Friday, April 17, 2015

The Plein Air Convention- I swear I'll make it next year!

Sunshine Through the Oaks - Jack Wilkinson Smith

I wish I could be with all the artists enjoying the Plein Air Convention out in California, but I can't. Life's challenges have landed me far from home and studio without possibility of travel. So I'm consoling myself this week, studying the works of past California Impressionists.

Every time I look at early plein air paintings, I wonder what it is that makes them look so different from today's. I don't think it's the expertise. There are many very accomplished plein air painters today turning out visually stunning work. But these older paintings always make me wish I could wander into them and experience for myself what these artists saw and felt that made them so able to capture a sense of place and time with such depth. I can feel the spirit of the places they portrayed. Could it just be that they didn't hurry the piece? Or is it that the sense of community among artists they enjoyed,was especially conducive to their creative genius?

I have a thing about California Impressionism,  - the colors, the light, the dense pieces of paint so different from the more diffuse shapes of French Impressionism, the spiritually of it, the love for the land, the guileless honesty of the works.There are so many artists I could focus on, but these three works are by Jack Wilkinson Smith. His paintings of surf and rocks, full of force and vitality immediately caught my attention when I first came upon them in an art book.His home base was in southern California but he traveled throughout California painting all kinds of terrain.
I studied this next one to see what I like about it.

Deserted Corral - Jack Wilkinson Smith
All of today's plein air masters talk about the need to break up a shape into varying color temperatures.But it seems to my eye that this work, like others from this era, has a more complex pattern of subtle temperature and value changes.
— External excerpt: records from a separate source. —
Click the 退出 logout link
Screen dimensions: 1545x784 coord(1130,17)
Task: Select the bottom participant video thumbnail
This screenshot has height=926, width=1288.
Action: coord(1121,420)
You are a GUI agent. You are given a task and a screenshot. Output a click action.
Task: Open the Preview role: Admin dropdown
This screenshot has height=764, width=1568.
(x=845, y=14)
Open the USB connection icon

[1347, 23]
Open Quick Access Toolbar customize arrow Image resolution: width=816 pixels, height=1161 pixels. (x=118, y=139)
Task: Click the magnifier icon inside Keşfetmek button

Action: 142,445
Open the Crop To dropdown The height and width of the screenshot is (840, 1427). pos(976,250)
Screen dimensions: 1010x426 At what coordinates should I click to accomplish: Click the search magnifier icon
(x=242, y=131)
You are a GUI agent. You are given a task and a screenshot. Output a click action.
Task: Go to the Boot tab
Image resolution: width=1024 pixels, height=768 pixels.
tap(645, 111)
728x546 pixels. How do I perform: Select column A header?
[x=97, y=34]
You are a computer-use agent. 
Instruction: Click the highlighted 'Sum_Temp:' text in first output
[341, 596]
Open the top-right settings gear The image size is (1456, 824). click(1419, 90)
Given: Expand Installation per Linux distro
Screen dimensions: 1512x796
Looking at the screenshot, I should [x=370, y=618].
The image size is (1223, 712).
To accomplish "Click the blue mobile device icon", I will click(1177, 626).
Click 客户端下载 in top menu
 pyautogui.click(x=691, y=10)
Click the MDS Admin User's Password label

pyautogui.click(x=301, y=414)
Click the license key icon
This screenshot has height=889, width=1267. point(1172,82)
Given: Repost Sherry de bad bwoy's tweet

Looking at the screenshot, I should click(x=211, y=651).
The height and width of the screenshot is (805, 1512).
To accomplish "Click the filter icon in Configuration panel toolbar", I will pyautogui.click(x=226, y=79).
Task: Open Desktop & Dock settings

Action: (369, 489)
It leaves the viewer with more to look at on the canvas surface, without interfering with the integrity of the whole. The type of air hanging over the day is also really well depicted. Look at the difference from front to back of the painting. Notice too the way the color scheme is basically two complementaries- red and green. There are bright touches of color where a more timid painter would never place them, like on the outlines of the peaks on the left. There's plenty of variety in the colors but it's very harmonious.

Winter's Mantle - Jack Wilkinson Smith 
Here's a snow scene with the complementary color scheme of blue and orange. Even the greens in it are turned towards orange or blue.Look at how the singe bright spots of color, as well as the zig zag lines, bring the eye right back into the mountain peak.There's a single spot of bright orange in the middle of dull orange on the bush to the right. Above and slightly to the left, the tree top and tree trunk are lit up - the only lit up tree trunk in the whole scene - Next there's a spot of bright green in the tree tops in the center back, and finally the sun lit plane of snow on the peak. The energy of the brushstrokes fills the whole painting with a feeling of movement and nature's  sounds.

If your tax refund will put a bit of spare change in your pocket, all three of these paintings are available at Bonhams spring auction of California and Western Paintings on April 28th.


  1. Great post! You give a lot of food for thought. Thanks for sharing! Hope you make it to the Plein Air Convention next year. I hope to make it one day myself!

    1. Thank you Renee! I'm glad your're finally getting out to paint again! I hope you do make it to the convention. It would be great to finally meet!

  2. Replies
    1. Thank you Sue! Glad you enjoyed it. Look up his work. You'll find a lot of inspiring examples, but strangely no book on him.